Não tenham medo, nem me abominem. Sou crente na Divindade e acredito nas crenças de todos os tipos. Tenho fé, temo ao Grande Arquiteto do Universo, faço minhas orações agradecendo sempre.
Hoje trago um tema curioso, algo que nasceu em nosso estado, faço-o para desvendar esse mistério por traz da expressão malfazeja, de que quando alguém compra algo que lhe desagrada ou que dura muito menos do que o esperado fala: “Também, comprou esse troço marca diabo! “
Ah vão me dizer que nunca falaram ou ouviram essa expressão? Tenho certeza que já ouviram, mesmo que de soslaio, na quebrada da ladeira ou num rapapé de ramada, entre um schotz-polk ou um contrapasso.
Primeiro falarei da expressão “troço”. A gente usa isso pra quase tudo aqui no Sul. Troço vem do espanhol “Trozo” que significa pedaço, uma parte de, então a gente incorporou no vocabulário com um pouco de qualquer coisa, foi passando um tempo e troço é qualquer troço, tudo que eu não lembrar do nome na hora de falar vira troço. “Me dá esse troço”. “Aquele troço ali! “
Tá bem, mas e a “Marca Diabo”, de onde vem essa expressão, se o tal bixo do rabo comprido e das guampas tortas não tem uma fábrica por esse mundo? Não registrada em seu nome, pelo menos.

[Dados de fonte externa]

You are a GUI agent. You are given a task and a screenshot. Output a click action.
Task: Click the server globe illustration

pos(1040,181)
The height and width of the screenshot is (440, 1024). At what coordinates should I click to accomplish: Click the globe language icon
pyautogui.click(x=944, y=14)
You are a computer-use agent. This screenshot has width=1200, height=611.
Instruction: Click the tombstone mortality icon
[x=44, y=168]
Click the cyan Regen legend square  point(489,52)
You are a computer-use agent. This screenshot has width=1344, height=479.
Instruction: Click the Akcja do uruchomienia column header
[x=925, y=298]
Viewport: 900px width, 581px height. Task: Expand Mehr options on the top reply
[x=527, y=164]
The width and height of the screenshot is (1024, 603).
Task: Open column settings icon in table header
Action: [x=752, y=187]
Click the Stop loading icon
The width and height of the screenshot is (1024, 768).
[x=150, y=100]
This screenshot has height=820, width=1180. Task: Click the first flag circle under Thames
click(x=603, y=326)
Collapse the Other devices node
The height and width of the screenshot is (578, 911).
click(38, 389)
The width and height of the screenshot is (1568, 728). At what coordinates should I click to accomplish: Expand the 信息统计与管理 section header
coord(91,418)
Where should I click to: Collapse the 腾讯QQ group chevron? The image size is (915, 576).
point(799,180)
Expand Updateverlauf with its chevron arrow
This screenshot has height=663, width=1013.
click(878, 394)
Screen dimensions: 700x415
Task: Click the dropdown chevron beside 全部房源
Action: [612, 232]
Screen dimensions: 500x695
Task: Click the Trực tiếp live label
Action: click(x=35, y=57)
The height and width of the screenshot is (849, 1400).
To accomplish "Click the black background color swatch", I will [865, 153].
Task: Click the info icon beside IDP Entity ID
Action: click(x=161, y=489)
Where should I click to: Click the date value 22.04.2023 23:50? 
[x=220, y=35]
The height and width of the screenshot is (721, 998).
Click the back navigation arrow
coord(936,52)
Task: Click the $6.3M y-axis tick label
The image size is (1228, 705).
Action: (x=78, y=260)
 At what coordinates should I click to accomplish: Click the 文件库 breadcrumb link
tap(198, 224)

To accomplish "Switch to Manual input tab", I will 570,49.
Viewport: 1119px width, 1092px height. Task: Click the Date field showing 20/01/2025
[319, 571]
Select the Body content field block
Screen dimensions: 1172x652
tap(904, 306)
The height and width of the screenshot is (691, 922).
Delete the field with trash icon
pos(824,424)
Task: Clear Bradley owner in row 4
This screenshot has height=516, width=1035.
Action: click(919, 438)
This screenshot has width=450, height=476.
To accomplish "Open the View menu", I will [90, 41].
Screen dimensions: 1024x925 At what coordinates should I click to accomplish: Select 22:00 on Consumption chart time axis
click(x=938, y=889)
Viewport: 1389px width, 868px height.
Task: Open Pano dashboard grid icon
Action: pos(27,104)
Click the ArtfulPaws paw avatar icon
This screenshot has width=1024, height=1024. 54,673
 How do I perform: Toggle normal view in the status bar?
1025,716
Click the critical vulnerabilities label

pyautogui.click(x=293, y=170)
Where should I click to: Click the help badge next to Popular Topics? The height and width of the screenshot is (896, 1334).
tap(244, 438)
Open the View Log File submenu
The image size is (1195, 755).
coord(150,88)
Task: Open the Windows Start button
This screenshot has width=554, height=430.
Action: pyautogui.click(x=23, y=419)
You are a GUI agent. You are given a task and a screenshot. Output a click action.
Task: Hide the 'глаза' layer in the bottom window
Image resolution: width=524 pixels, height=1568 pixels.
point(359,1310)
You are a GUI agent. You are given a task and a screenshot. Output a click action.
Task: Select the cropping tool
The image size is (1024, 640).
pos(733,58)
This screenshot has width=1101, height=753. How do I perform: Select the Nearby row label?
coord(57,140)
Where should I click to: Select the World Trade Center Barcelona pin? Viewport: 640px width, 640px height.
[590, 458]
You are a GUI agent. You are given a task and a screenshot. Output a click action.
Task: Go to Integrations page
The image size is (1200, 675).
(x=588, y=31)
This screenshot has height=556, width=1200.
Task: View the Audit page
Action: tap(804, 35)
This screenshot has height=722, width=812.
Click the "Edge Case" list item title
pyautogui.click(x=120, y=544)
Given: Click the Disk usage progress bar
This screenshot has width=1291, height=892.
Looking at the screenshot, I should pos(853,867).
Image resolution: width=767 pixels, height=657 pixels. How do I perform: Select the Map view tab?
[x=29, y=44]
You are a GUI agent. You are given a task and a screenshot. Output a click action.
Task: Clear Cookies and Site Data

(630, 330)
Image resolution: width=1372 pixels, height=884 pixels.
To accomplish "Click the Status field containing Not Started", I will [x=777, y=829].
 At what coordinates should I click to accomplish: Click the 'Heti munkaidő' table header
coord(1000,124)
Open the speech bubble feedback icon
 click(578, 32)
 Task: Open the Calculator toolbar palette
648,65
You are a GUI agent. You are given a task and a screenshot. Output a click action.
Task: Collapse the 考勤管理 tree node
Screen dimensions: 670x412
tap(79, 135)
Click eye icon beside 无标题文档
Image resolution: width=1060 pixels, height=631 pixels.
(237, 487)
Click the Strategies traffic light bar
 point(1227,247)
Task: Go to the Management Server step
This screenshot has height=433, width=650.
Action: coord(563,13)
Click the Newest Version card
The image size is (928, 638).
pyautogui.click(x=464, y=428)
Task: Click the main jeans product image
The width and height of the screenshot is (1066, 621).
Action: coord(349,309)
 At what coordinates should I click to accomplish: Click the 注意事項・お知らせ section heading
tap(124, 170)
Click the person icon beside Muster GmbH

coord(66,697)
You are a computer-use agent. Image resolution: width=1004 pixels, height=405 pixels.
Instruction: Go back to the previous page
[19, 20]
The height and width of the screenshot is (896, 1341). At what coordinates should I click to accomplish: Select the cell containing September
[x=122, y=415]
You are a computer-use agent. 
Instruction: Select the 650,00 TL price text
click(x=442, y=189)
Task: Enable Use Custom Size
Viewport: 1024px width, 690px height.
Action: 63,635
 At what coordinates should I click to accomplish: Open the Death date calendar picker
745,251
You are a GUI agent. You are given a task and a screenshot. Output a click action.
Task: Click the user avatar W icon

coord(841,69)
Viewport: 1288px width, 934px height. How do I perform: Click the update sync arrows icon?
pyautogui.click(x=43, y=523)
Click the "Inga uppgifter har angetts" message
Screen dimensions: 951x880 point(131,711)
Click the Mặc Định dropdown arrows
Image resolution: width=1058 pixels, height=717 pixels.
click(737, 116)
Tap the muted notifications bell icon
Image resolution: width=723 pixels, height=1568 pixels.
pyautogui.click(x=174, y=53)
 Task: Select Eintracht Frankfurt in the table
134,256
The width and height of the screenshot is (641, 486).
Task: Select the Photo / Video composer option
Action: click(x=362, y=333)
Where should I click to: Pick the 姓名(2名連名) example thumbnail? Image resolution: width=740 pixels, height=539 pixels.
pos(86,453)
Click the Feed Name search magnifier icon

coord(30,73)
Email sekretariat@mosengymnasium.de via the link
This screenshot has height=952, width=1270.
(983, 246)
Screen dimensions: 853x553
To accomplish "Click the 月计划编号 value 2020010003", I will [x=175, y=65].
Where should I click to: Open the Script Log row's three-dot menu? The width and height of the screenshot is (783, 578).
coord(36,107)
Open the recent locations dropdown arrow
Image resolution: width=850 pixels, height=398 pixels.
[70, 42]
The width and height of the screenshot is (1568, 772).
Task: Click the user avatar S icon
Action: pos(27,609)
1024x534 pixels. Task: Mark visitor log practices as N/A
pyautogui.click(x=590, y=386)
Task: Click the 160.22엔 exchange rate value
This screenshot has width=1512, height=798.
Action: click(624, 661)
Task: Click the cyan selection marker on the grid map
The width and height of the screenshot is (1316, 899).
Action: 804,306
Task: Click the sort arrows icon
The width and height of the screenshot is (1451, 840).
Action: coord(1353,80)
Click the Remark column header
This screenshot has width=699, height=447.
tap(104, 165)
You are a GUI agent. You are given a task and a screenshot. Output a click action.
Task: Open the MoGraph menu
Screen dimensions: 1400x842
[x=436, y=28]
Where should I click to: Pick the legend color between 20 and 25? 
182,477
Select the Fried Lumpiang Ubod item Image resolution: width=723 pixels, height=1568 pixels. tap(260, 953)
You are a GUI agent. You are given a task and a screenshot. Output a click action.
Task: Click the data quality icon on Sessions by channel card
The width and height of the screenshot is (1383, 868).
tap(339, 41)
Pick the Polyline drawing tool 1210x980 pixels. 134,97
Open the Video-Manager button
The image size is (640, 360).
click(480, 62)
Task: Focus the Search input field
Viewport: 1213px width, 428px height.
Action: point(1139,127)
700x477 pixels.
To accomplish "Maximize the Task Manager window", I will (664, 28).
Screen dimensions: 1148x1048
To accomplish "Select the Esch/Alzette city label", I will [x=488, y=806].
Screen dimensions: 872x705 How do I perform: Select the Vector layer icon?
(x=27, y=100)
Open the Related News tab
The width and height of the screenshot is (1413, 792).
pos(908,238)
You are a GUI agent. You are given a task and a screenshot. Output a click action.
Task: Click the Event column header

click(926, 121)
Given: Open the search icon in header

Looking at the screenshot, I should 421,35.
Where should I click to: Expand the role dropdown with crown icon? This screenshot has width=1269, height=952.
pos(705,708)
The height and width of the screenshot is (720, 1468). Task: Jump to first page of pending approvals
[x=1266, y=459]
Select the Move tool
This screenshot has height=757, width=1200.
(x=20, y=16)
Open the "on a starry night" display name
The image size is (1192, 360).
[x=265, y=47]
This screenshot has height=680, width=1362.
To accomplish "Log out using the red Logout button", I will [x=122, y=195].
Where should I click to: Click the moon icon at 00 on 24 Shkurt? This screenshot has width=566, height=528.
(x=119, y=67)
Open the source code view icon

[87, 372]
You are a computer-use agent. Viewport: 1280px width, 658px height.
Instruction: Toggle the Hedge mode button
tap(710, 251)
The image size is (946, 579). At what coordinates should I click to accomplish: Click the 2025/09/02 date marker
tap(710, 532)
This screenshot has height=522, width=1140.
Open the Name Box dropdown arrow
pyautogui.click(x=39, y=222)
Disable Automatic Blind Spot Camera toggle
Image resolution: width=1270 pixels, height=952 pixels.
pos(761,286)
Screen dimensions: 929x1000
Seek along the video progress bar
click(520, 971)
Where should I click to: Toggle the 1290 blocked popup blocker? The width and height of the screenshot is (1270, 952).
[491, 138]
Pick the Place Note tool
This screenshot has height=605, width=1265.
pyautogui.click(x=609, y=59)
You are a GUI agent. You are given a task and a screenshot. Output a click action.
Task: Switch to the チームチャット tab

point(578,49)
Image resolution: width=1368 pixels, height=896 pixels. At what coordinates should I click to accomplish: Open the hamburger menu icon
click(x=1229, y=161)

Vamos puxar um banco ou um cepo, acomodar as carcaças, cevar um mate, fechar um baio e sorver os ensinamentos de Dom Barulho, que ele vem de antanho pra nos brindar com a informação.
Encontro ele de bombacha rota, aquela do tecido cinza claro com riscado, uma alpargatita surrada e a camisa de botão clarinha. Fronte enrugada pelo tempo e a habilidade de enfiar um pé atrás da panturrilha da outra perna, como se fosse de borracha.
Chupa o último suspiro de mate, enche bem a cuia e me passa, avisando pra ir com calma que a prosa se alonga.
Então, como se estivéssemos todos em uma grande roda de mate, sorvam o sumo da infusão e os ensinamentos do Dom Barulho.
“Bueno é sabido que lá em Pelotas tinha um rapaz que era flor de inteligente, chamavam ele até de intelectual. O homem era tão à frente de seu tempo, que só ganhou reconhecimento depois que fechou o paletó preto.
Nasceu em 1865 na Estância da Graça, afinal era neto do Visconde da Graça, virtuoso e respeitado João Simões Lopes, membro de família tradicional da sociedade pelotense.
O neto, apesar de nascer na estância, amar a vida campeira e suas lides, apaixonou-se pelas palavras, à partir de 1888 começa a escrever, mas esse é tema de outra conversa.
Voltemos ao contexto. Esse rapazote era empreendedor, se meteu em muitos projetos e muitas furadas também.
Teve uma fábrica de vidros, uma destilaria e ainda um empreendimento que beneficiava fumo e produzia cigarros.
Para chamar a atenção e se diferenciar no mercado ele colocou a marca de seus produtos de “Diabo”, gerando insatisfação e protestos de religiosos. Foi uma polvorosa na sociedade.
Como todo mundo escutava os padres e a comunidade vivia em função do cristianismo, aquilo foi o suficiente para sucumbir os negócios de Simões Lopes Neto que foi o criador da “marca diabo”.
À partir disso, tudo o que não serve ou não funciona ou ainda tem baixa qualidade ganha a alcunha dos empreendimento do antigo João Simões, o criado da “Marca Diabo”.
Ele ainda montou uma empresa para torrar e moer café, tentou desenvolver um produto a base de tabaco para combater sarna e carrapatos e fundou uma mineradora para explorar prata em Santa Catarina.
Era topetudo o rapaz, mas não tinha muita sorte nos empreendimentos e mesmo sendo letrado e corajoso, entra na década de 1910 alquebrado pelos fracassos empresariais, dando vaza ao seu dom de escritor, mas só veio a fazer sucesso e ter reconhecimento após sua morte.
Ele também acabou sofrendo do mal interno e sendo um próprio “marca diabo” com o perdão da anedota.
Hoje João Simões Lopes Neto é ícone para quem quer conhecer e viajar pelos contos gauchescos e pelas lendas do sul, mas tinha que ser tão dolorido?
E assim encerro a prosa meu neto e seus leitores, me devolve o mate que a garganta tá seca e o pito apagou.